(Stated goal): Turn the records from the line containing "Task: Click the T-04-06 road shield" down to the line containing "the chevron arrow", both included, into a numbered list without blank lines. Leave the pictures out of your answer.

(Records for this exercise):
+++++
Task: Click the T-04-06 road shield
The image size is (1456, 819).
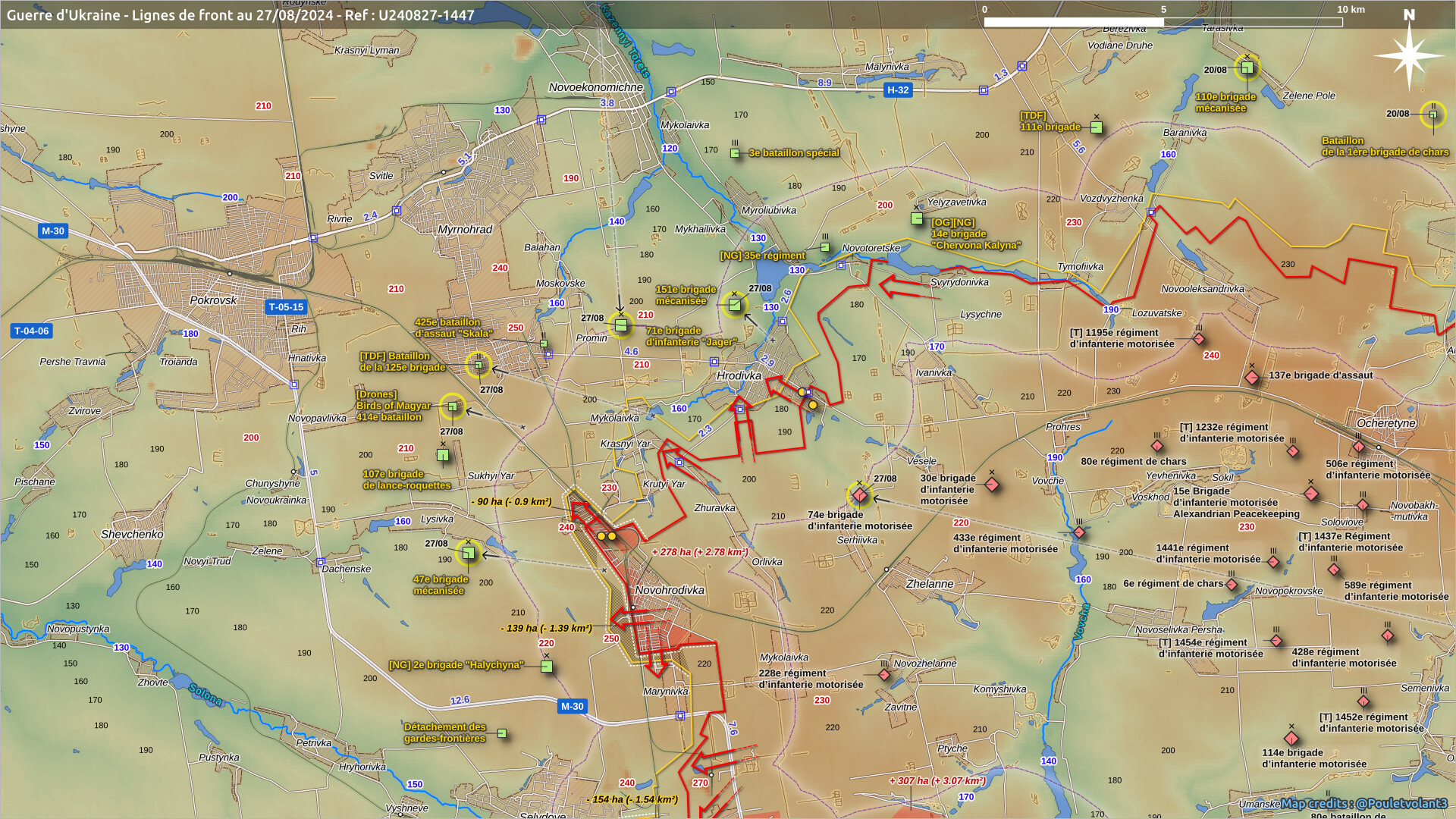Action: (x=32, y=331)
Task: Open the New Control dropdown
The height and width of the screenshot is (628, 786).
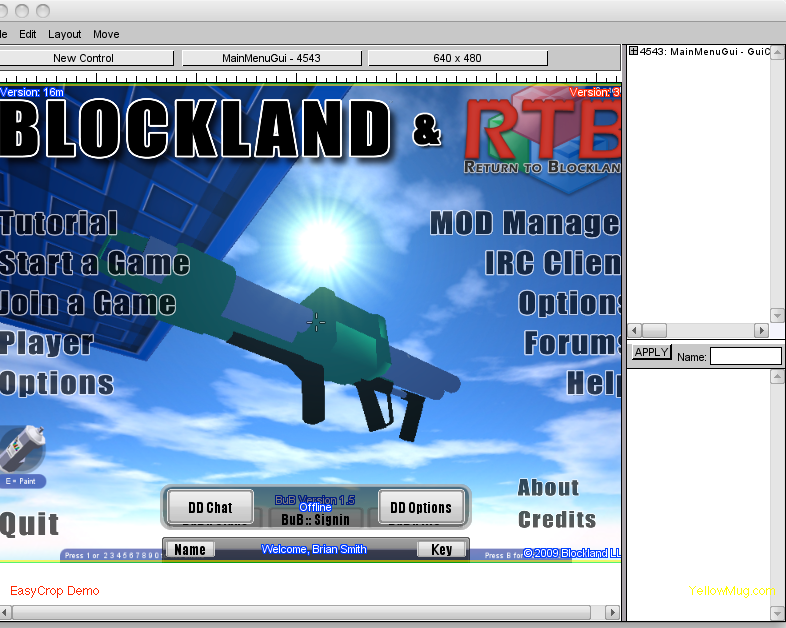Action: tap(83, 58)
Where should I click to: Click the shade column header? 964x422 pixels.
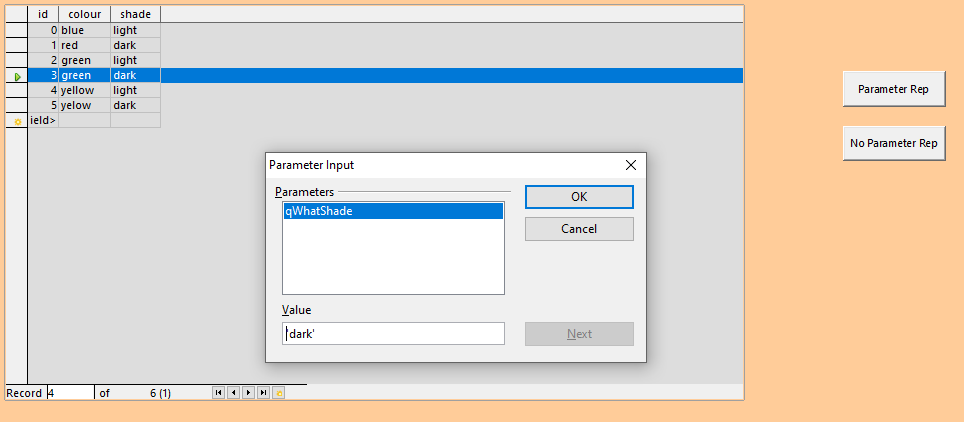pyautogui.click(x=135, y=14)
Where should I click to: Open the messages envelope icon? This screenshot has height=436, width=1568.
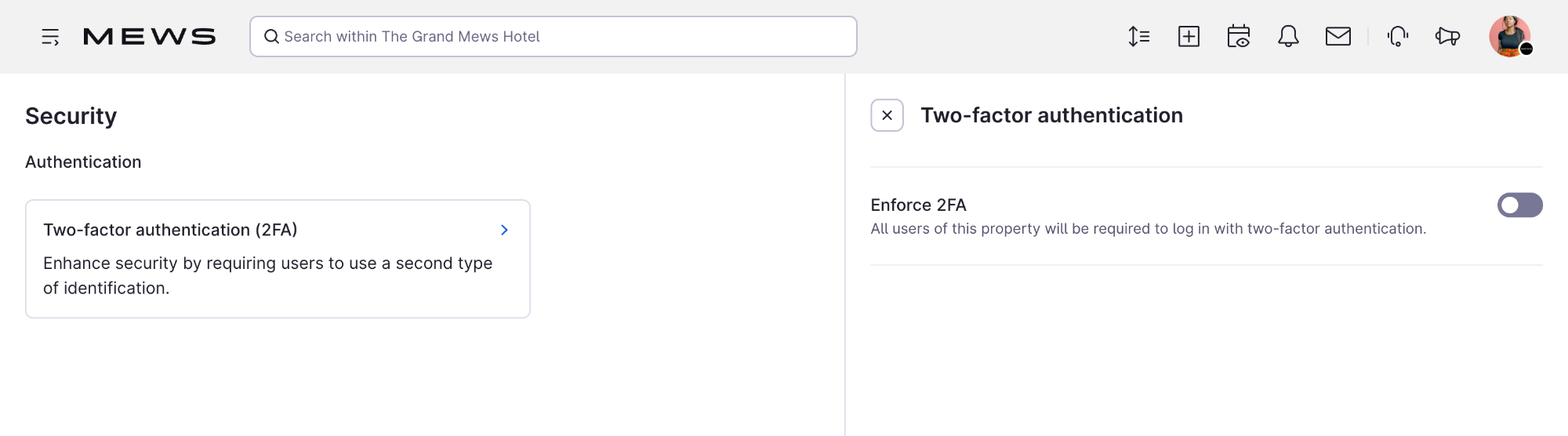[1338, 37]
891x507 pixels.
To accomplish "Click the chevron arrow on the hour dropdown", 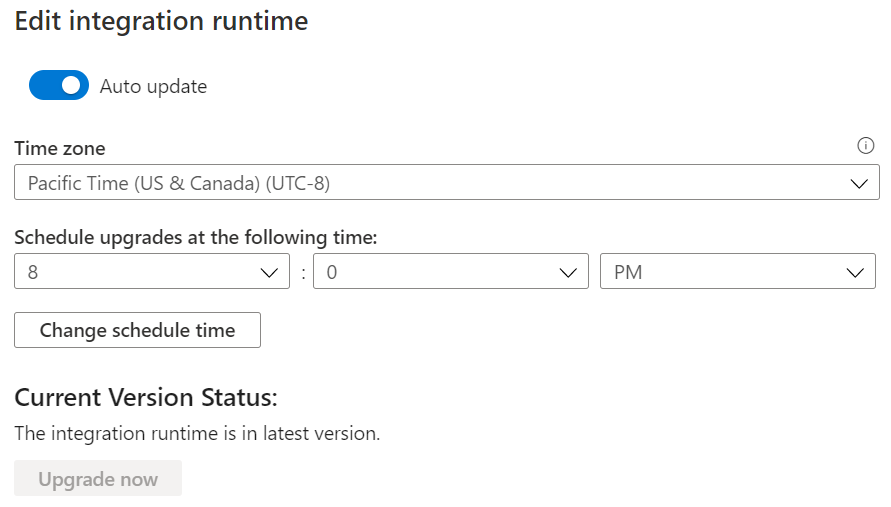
+++++
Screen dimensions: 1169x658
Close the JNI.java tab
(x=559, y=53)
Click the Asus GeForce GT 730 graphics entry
+++++
(Result of this exercise):
1. Task: Click the T-04-06 road shield
2. The image size is (1456, 819).
3. Action: (x=32, y=331)
4. Task: Open the New Control dropdown
5. The height and width of the screenshot is (628, 786).
6. Action: tap(83, 58)
7. Where should I click to: Click the shade column header? 964x422 pixels.
8. pyautogui.click(x=135, y=14)
9. Where should I click to: Open the messages envelope icon? This screenshot has height=436, width=1568.
10. [1338, 37]
11. 891x507 pixels.
12. To accomplish "Click the chevron arrow on the hour dropdown", 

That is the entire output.